── Record set ──

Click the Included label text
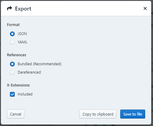Viewport: 153px width, 126px height. tap(25, 94)
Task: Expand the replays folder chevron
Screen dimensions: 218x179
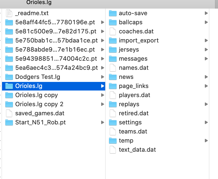Action: click(x=206, y=104)
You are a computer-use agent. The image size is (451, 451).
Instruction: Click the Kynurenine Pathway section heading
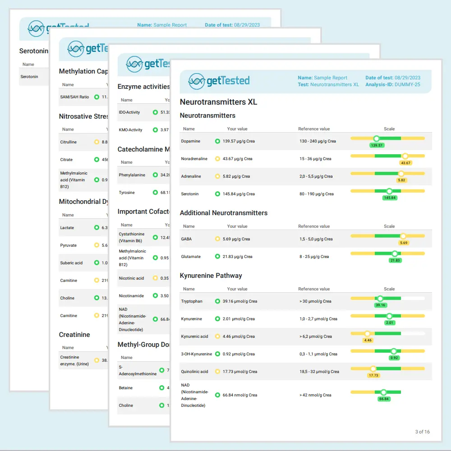pyautogui.click(x=211, y=276)
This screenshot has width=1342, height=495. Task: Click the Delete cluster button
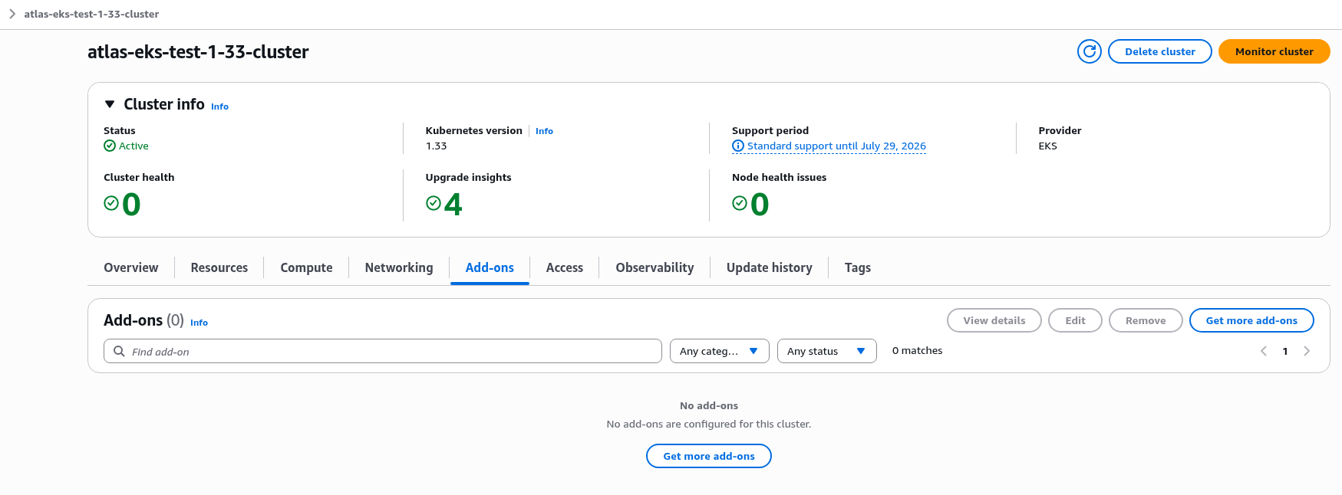point(1159,51)
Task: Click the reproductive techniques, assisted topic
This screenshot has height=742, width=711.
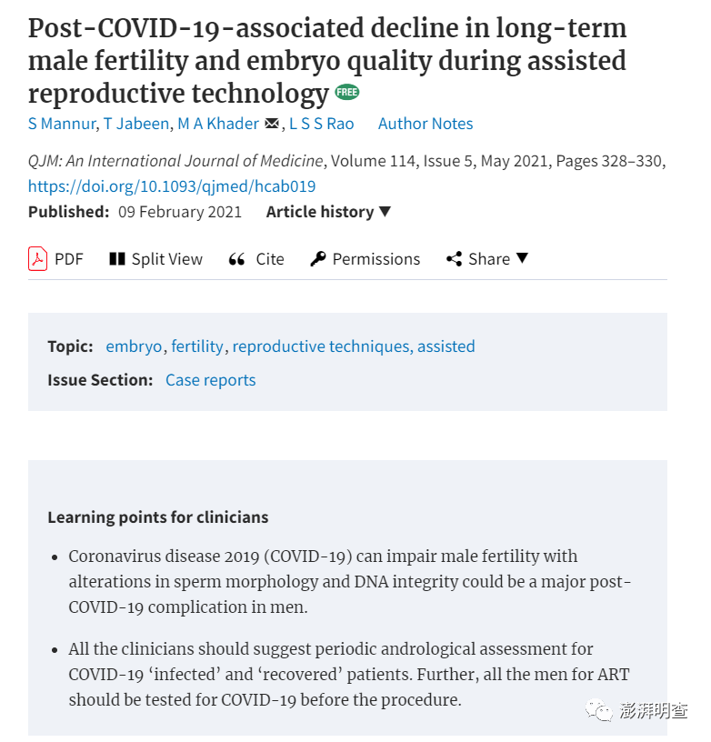Action: coord(354,346)
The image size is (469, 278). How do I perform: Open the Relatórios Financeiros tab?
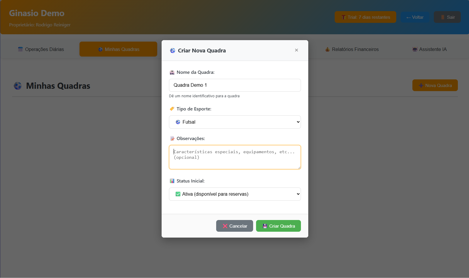(x=352, y=49)
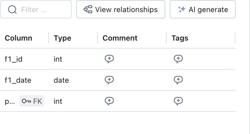This screenshot has height=134, width=250.
Task: Click the relationships diagram icon
Action: [88, 9]
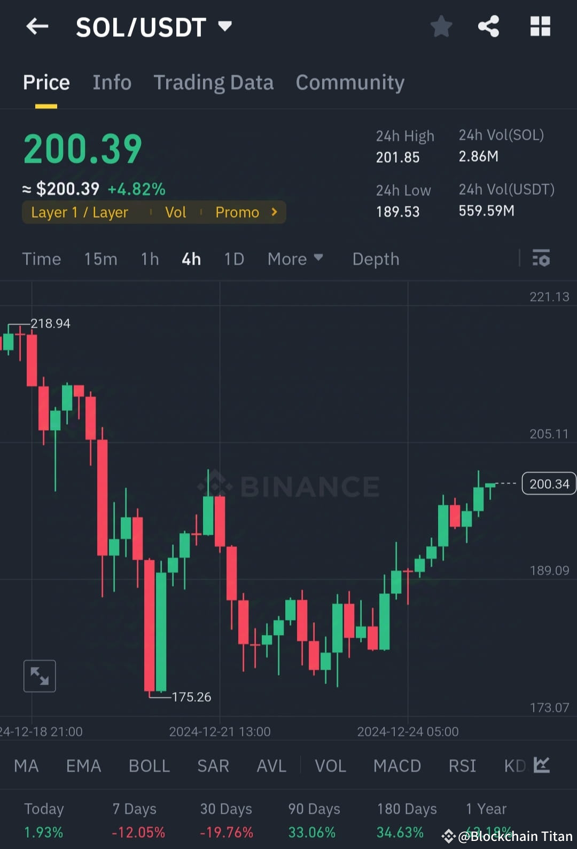Enable the BOLL indicator
Screen dimensions: 577x849
coord(149,765)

───

» What you have to do
Your copy should consist only of the lines from the one containing "The image size is (469, 278)." through the last line of the entries above, reproduced exactly, without pictures.

» Answer for the task
The image size is (469, 278). How do I perform: Open the Relatórios Financeiros tab?
(x=352, y=49)
This screenshot has height=134, width=250.
Task: Click the relationships diagram icon
Action: [88, 9]
Enable the BOLL indicator
Screen dimensions: 577x849
coord(149,765)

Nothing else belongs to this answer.